Home Health: Court Validates Clients' Rights, Orders Home Services Continued
Legal Eagle Eye Newsletter for the Nursing Profession
July 1999
Quick Summary: A home health agency cannot discriminate against heavy users of services who are economically less desirable as Medicare home health clients.
These home health clients were terminated when new reimbursement rules went into effect, without any evaluation, assessment or documentation that they no longer needed home health services.
A Federal law, the Rehabilitation Act of 1973, gives handicapped persons the right to sue if they are excluded from participation, denied the benefits of or subjected to discrimination with respect to any program that receives financial assistance from the Federal government.
A Federally funded program which serves the less severely handicapped, while failing to accommodate more severely handicapped persons, is operating in an illegal discriminatory manner.
The severity of a persons handicap is in itself a handicap and cannot be the basis for denying a persons access to a Federally funded program. UNITED STATES DISTRICT COURT, TENNESSEE, 1999.
A lawsuit was filed against a home health agency by several elderly and disabled Medicare beneficiaries who had been receiving home health services.
The lawsuit alleged the clients were essentially being "dumped" and abandoned by the agency as a result of recent changed to Medicare reimbursement rules. The clients contended the agencys refusal to continue to provide medically necessary home health care services was based upon the simple fact the clients were all heavy service users and economically undesirable to the agency.
The U.S. District Court for the Middle District of Tennessee validated the clients right to sue their home health agency. The court issued an immediate injunction against the home health agency prohibiting the corporation and its officers, agents, employees and attorneys from discontinuing home health services to the clients, pending a full trial on the legal issues, and the court referred the case to the attention of a special court magistrate for customized case management.
The court had explicit testimony from a management employee of the agency that changes in Medicare reimbursement rules were the core reason the agency wished to drop certain unprofitable clients.
The court noted that one client was insulin dependent. In the courts judgment it was not appropriate for this clients son, a sanitation worker with no medical training, to administer insulin shots to his mother. The court heard testimony from a nurse that in hospitals it is customary for two nurses to be involved in the task of drawing insulin to be administered to a patient. The fact this client needed insulin on a daily basis was just one example which impressed the court with the need for an immediate injunction to preserve the clients continued access to necessary services.
The court was able to find multiple legal rationales for its decision. First, the clients fit the legal definition of homebound. The court relied on nursing testimony and nursing documentation to conclude the clients were by law homebound. The court did not see a need in this case to elaborate upon the legal definition of homebound status.
Second, it is illegal discrimination for a home health agency to deny services to clients who are heavy users of care.
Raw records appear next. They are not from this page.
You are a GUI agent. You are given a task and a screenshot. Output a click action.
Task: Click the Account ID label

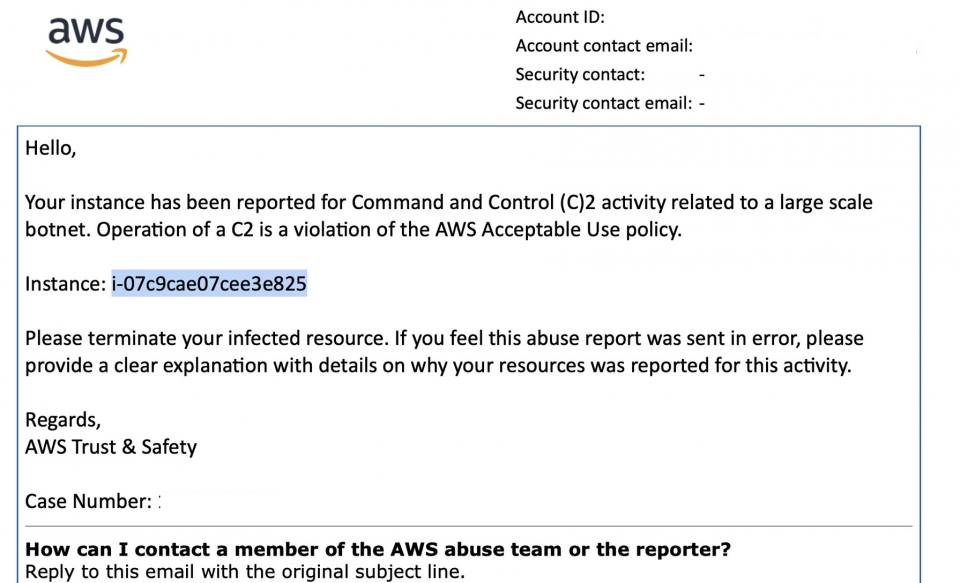(x=560, y=17)
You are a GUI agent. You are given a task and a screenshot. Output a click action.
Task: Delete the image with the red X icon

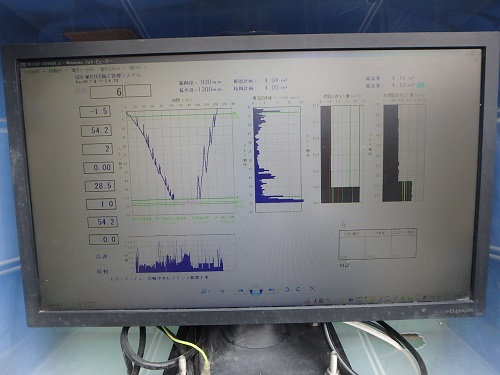tap(312, 288)
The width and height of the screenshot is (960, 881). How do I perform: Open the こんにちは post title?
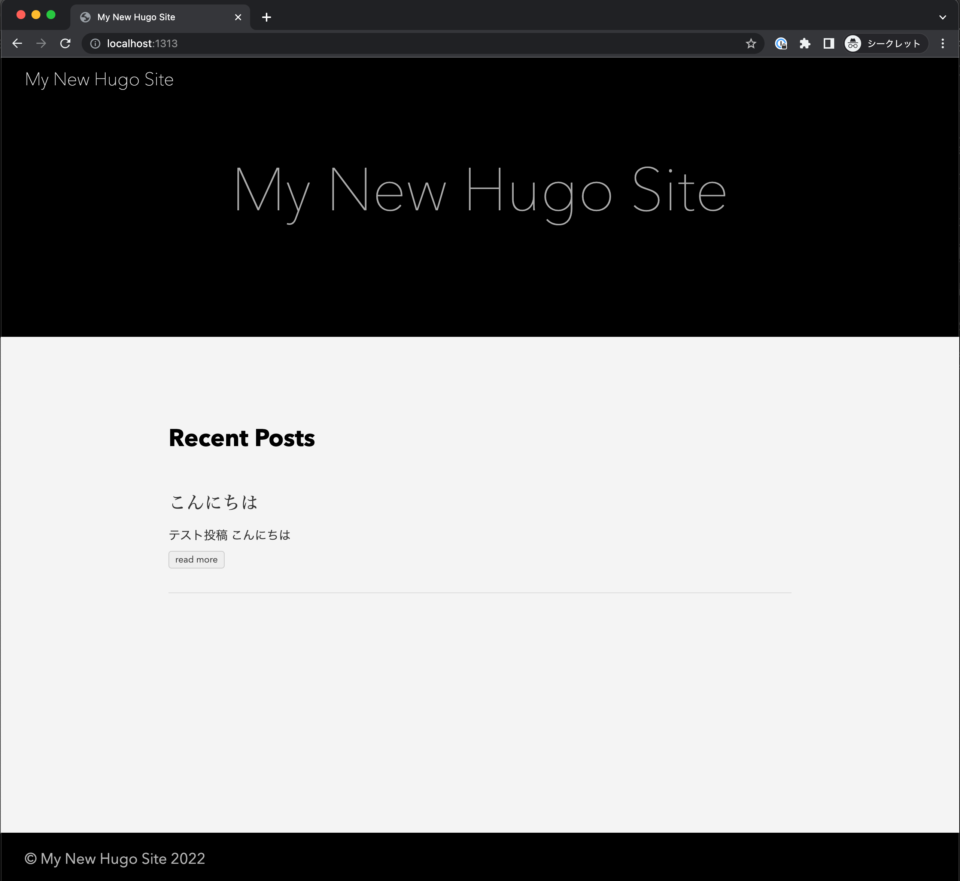pos(213,501)

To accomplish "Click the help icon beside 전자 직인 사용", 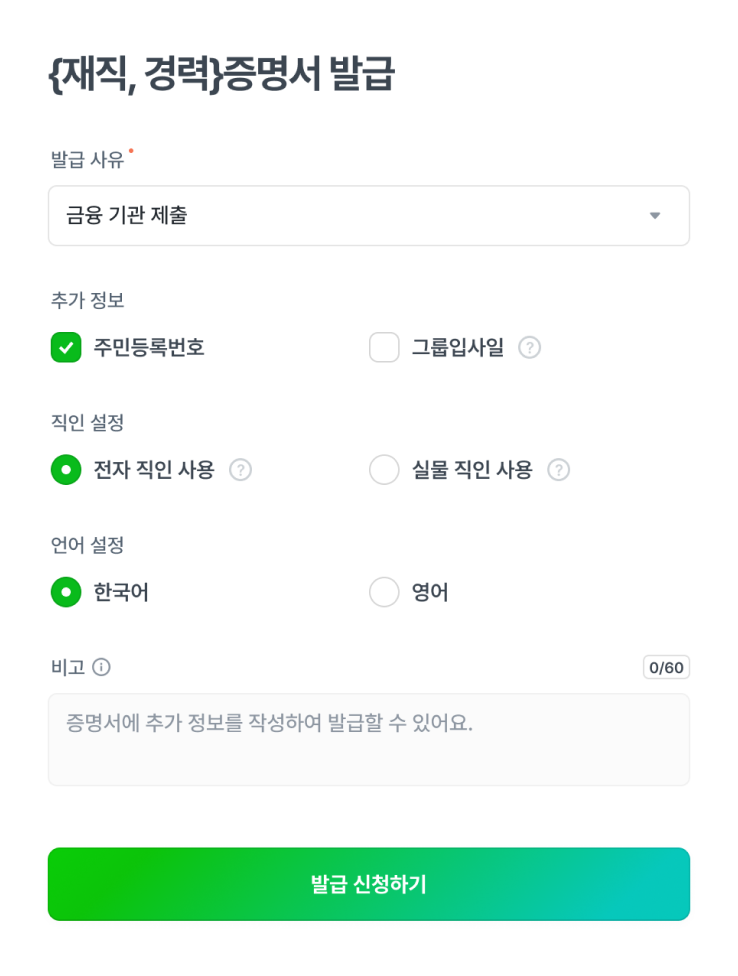I will 240,470.
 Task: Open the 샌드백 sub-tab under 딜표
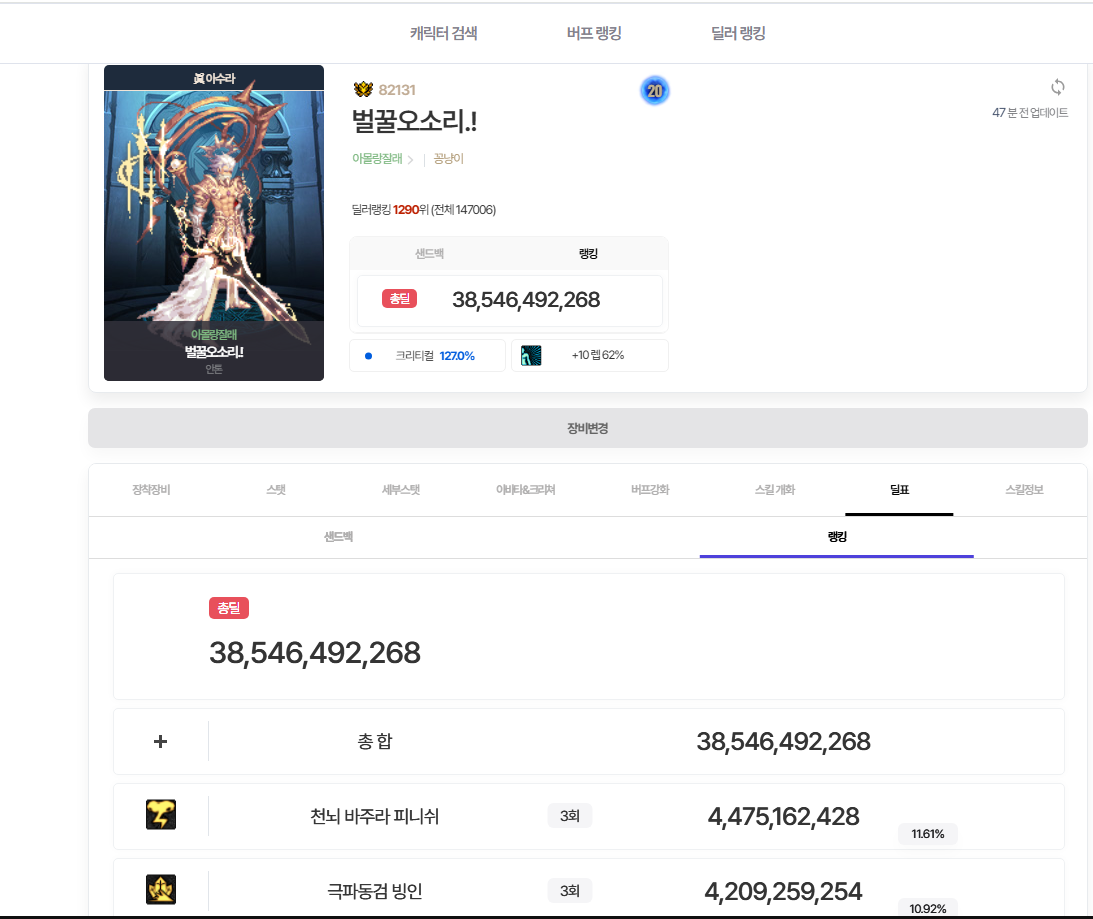click(x=338, y=537)
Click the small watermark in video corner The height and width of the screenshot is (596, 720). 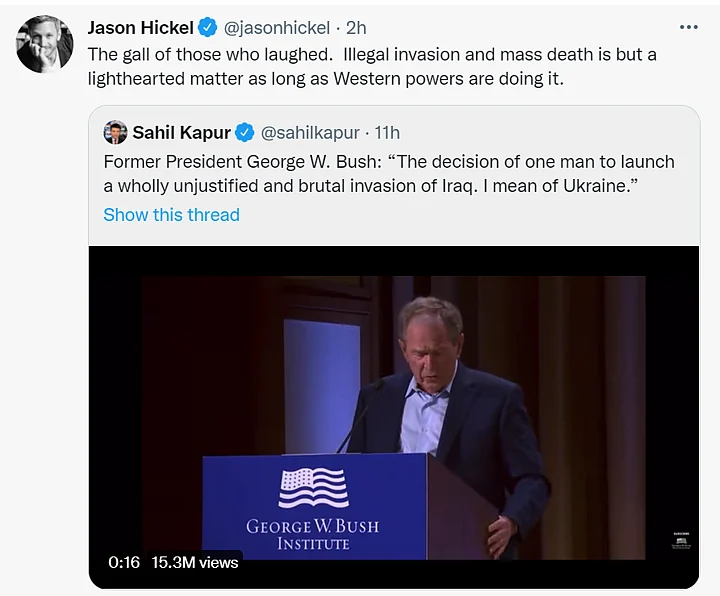coord(679,539)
The court looked to the Rehabilitation Act of 1973. That Federal law makes it illegal for any program receiving Federal funding to discriminate against disabled persons.
There are well established legal precedents, the court said, that programs serving the educational needs of the developmentally disabled, that is, programs that serve only the disabled, may not discriminate among the disabled whom they serve based upon the severity of their disabilities. The court applied this rationale to the home health care field.
Third, the home health agency had a contract with its clients to provide services. The agency had no legal right arbitrarily and unilaterally to suspend its own obligations under the contract, simply because it was no longer profitable, the court said.
Fourth, the court ruled the clients had the right to sue for intentional infliction of emotional distress. Under the common law, this requires a finding the defendants conduct rose to level of being outrageous and utterly intolerable in civilized society. However, the court would defer to a jurys decision whether or not to award damages.
Lastly, the court ruled it was not necessary for the clients to bring in the Health Care Financing Administration (HCFA) as a defendant in the lawsuit. The lawsuit did not involve a decision by HCFA, only a decision by a private corporation which received HCFA funding through a state intermediary. According to the court, the complex procedural rules for challenging an administrative decision from HCFA were not hoops through which these clients had to jump in order to go forward with their lawsuit. Winkler v. Services, 36 F. Supp. 2d 1026 (M.D. Tenn., 1999).